Une étiquette revient, toujours la même, celle de Max Havelaar. Cette marque équitable est actuellement la plus vendue.
Mais ce marché, s'il a lui-aussi connu une explosion lors de son lancement, a tendance à s'essouffler
et ne représente guère plus d'1 % des ventes du rayon alimentaire, comme le confirme Frédéric Renard,
responsable du rayon épicerie de l'hypermarché Leclerc du Mans.

Alors pourquoi cet essoufflement ? Un problème de prix ? Les produits coûtent en effet plus cher que les autres.
C'est pourquoi le commerce équitable n'est accessible qu'aux classe sociales les plus aisées pouvant se permettre
d'accorder un budget plus important à l'alimentation.

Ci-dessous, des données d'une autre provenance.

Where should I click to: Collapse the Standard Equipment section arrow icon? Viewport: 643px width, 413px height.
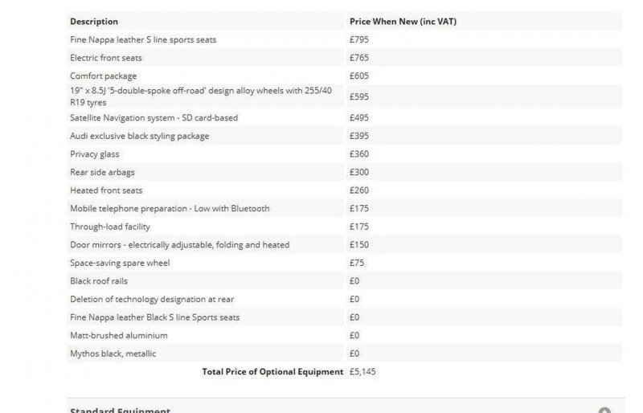click(x=604, y=410)
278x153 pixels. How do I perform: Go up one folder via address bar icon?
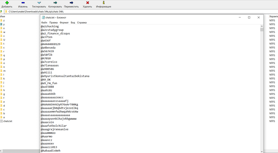[2, 11]
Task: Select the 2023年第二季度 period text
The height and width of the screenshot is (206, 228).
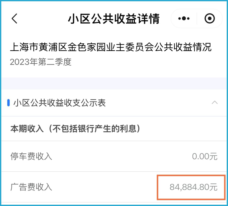Action: pyautogui.click(x=41, y=62)
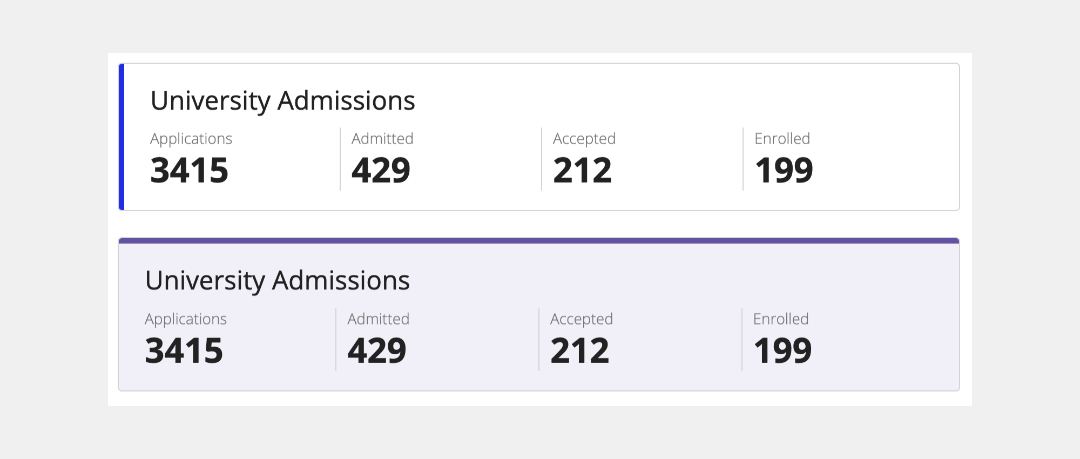Select the Accepted label in the white card
The width and height of the screenshot is (1080, 459).
point(584,139)
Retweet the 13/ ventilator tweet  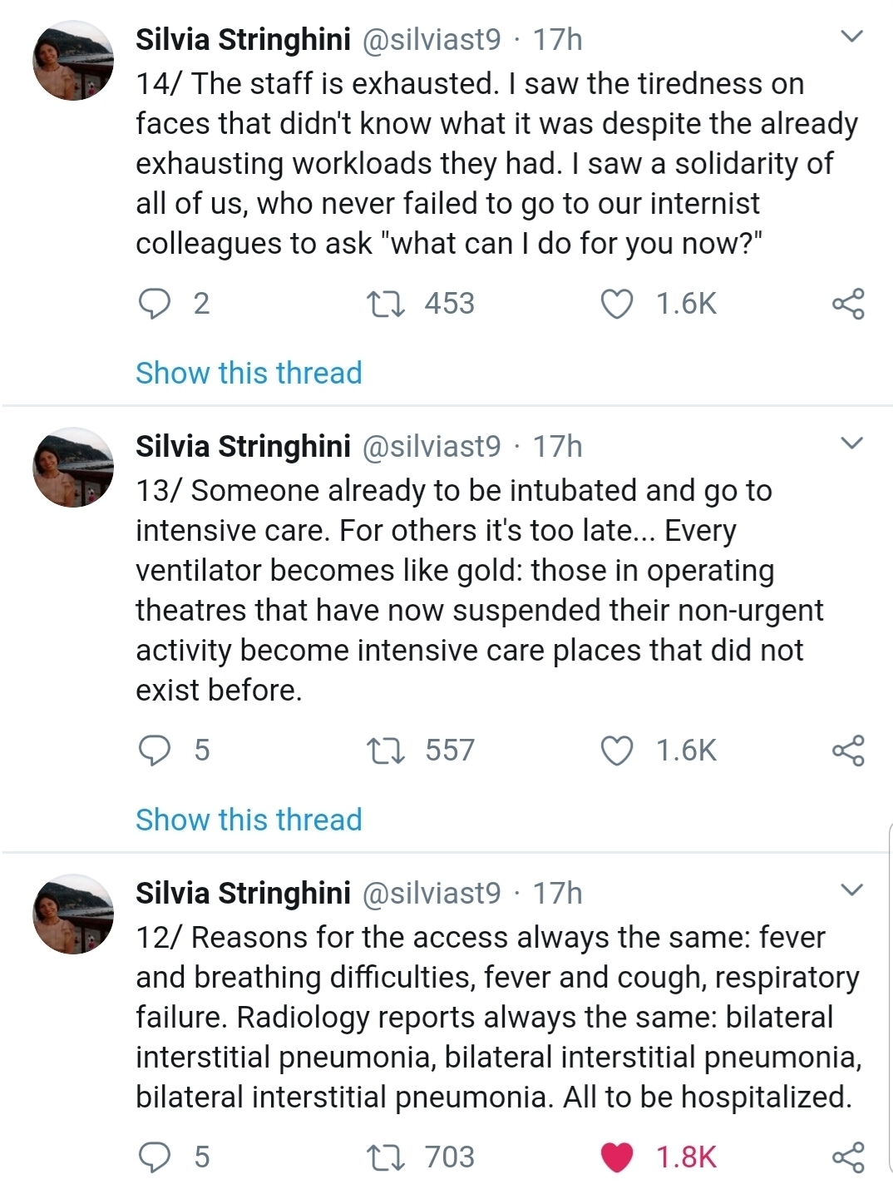coord(386,751)
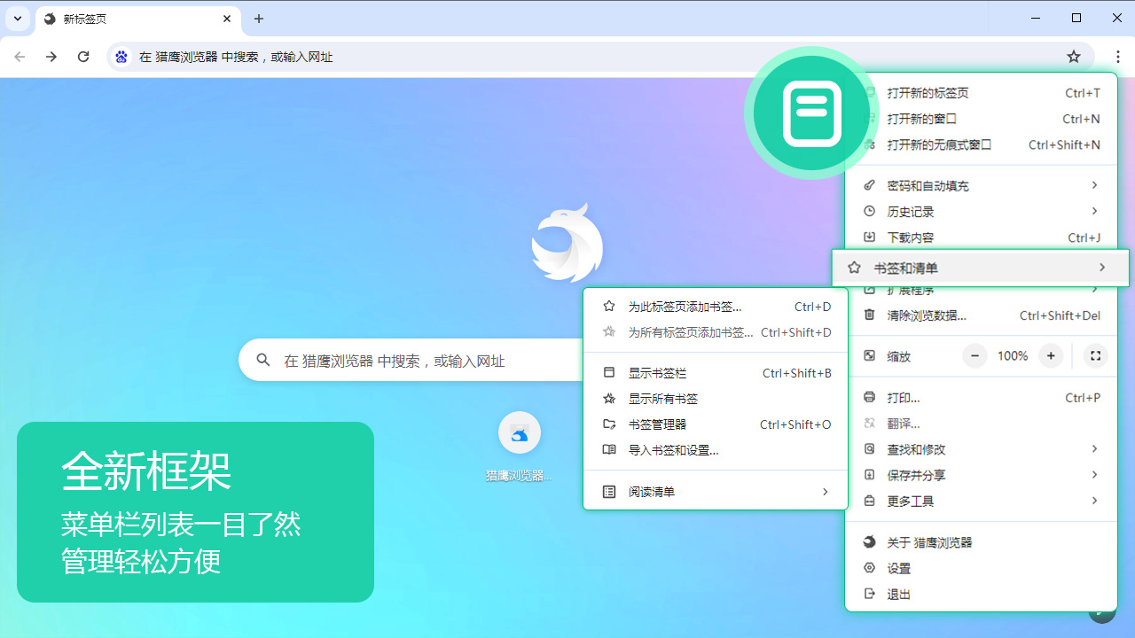The width and height of the screenshot is (1135, 638).
Task: Open the browser's three-dot main menu
Action: (1117, 56)
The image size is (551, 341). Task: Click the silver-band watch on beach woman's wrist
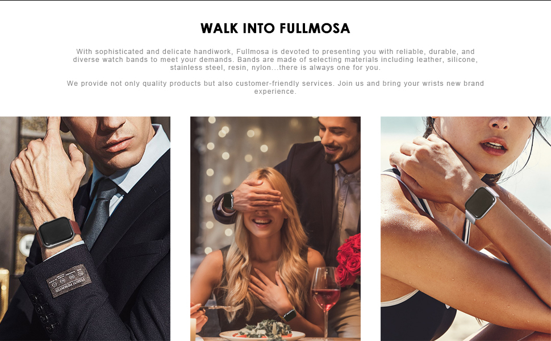pyautogui.click(x=480, y=204)
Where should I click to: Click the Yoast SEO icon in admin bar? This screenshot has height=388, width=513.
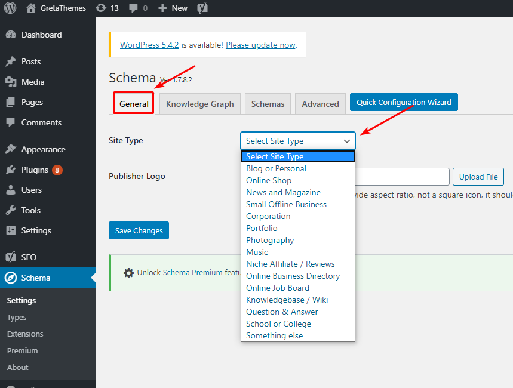click(203, 8)
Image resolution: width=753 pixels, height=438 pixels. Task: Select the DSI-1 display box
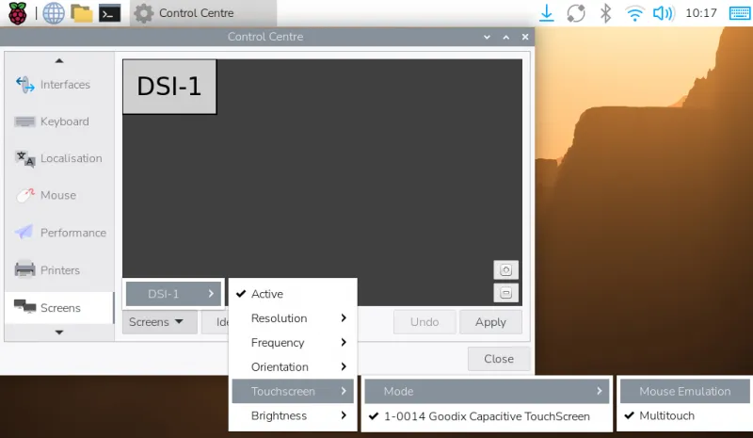pyautogui.click(x=169, y=87)
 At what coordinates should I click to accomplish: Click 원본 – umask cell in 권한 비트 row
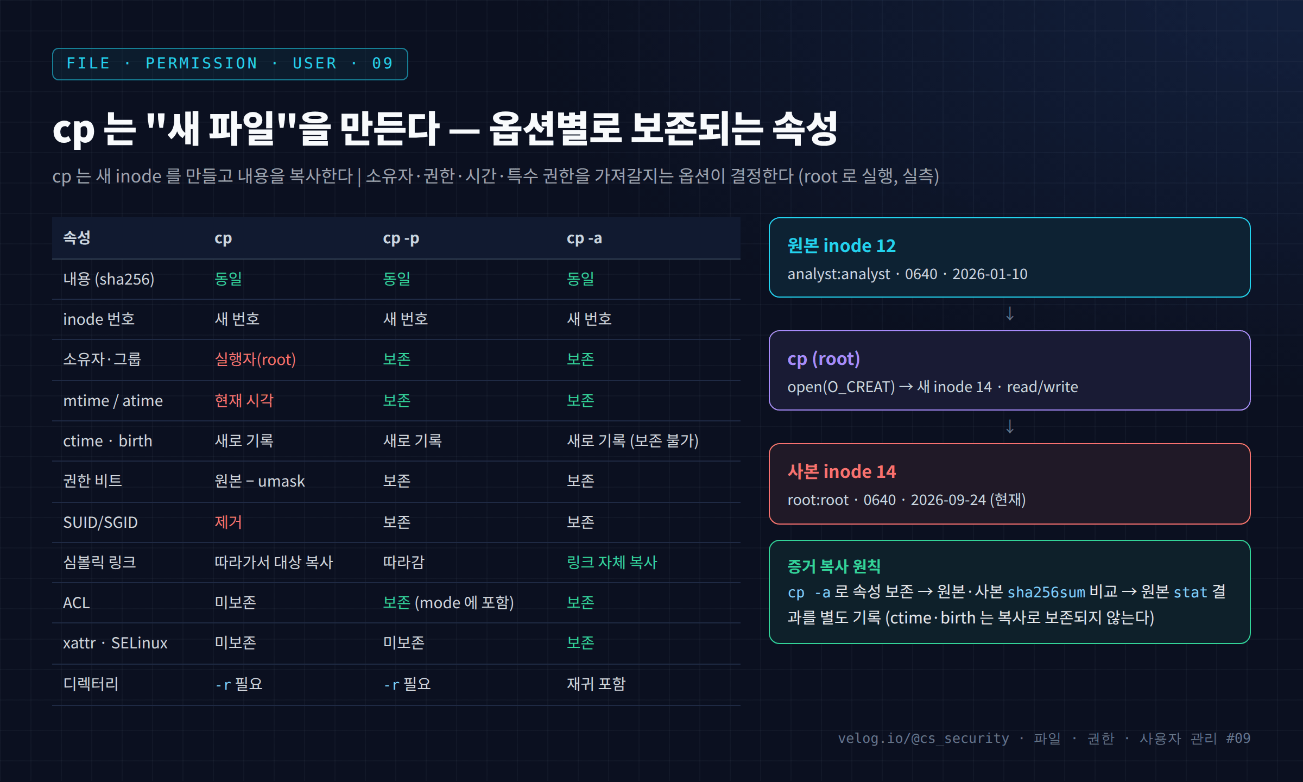[x=260, y=481]
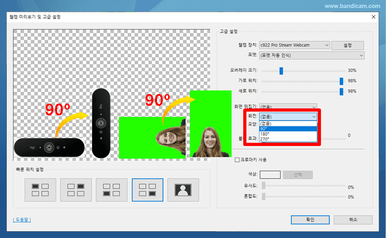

Prenons un exemple concret: un café soluble de la marque
Repère est 1€20 moins cher que son équivalent du commerce équitable. De plus, le choix proposé est limité,
l'achalandage sur les rayons est restreint. Les produits alimentaires de base comme le riz, les pâtes, le café
ou les jus de fruits occupent tout l'espace... c'est à dire: un tout petit rayon perdu au milieu des milliers de produits qui,
eux, n'ont rien d'équitable.
Même problème chez Artisans du Monde. Ce n'est pourtant pas la volonté qui manque... mais la place ! Vendre du
textile équitable est quasiment impossible. Cela nécessiterait de disposer de plusieurs modèles, de plusieurs tailles
donc de vastes locaux et entrepôts. Ne parlons pas des questions de coûts: y-a-t-il une clientèle mancelle prête
à dépenser 100 euros pour un pull équitable ?

Enfin, principal obstacle à l'essor de ce commerce: la confiance.
Le marché du commerce équitable n'est pas si transparent que cela. La certification est opaque. Le consommateur
doit avoir la certitude que le produit qu'il achète répond aux critères du commerce équitable. Or, qui labélise ?
Y-a-t-il une certification internationale ? Dans son livre
« Les coulisses du commerce équitable », Christian Jacquiau
dénonce ce manque de transparence. Pire: il s'inquiète d'une dérive, particulièrement chez Max Havelaar.
FLO-CERT, l'entreprise certifiante dépend de Max Havelaar. Celui qui certifie (FLO-CERT) est financé par celui qu'Il
a la charge de contrôler (Max Havelaar)! Comment être indépendant et disposer de la liberté de refuser la labélisation
de certains producteurs dans de telles conditions ?! De plus, techniquement, seule une poignée de salariés en free-lance
parcourent le monde pour contrôler les producteurs et leur attribuer le précieux label.
Certaines exploitations n'ont pas vu l'ombre d'un contrôleur depuis plus de 10 ans. Qui va donc nous prouver
que les normes du commerce équitable sont respectées ?

Le commerce équitable atteint ici ses limites. Ce grand concept né d'une idée juste et généreuse s'est perverti
au fil des années pour prendre les allures d'un commerce peut-être pas aussi équitable que ce que l'on imagine.
Minga et d'autres réseaux de distribution du commerce équitable existent cependant mais ils n'ont pas la notoriété
de Max Havelaar et peinent à se faire connaître du grand public. Car, malgré les nombreuses limites techniques,
commerciales voire idéologiques de cette forme de commerce, elle reste un espoir et un moyen de manifester
sa solidarité et son engagement personnel pour faire vivre un monde de justice et de solidarité, loin des valeurs
individualistes qui triomphent en occident.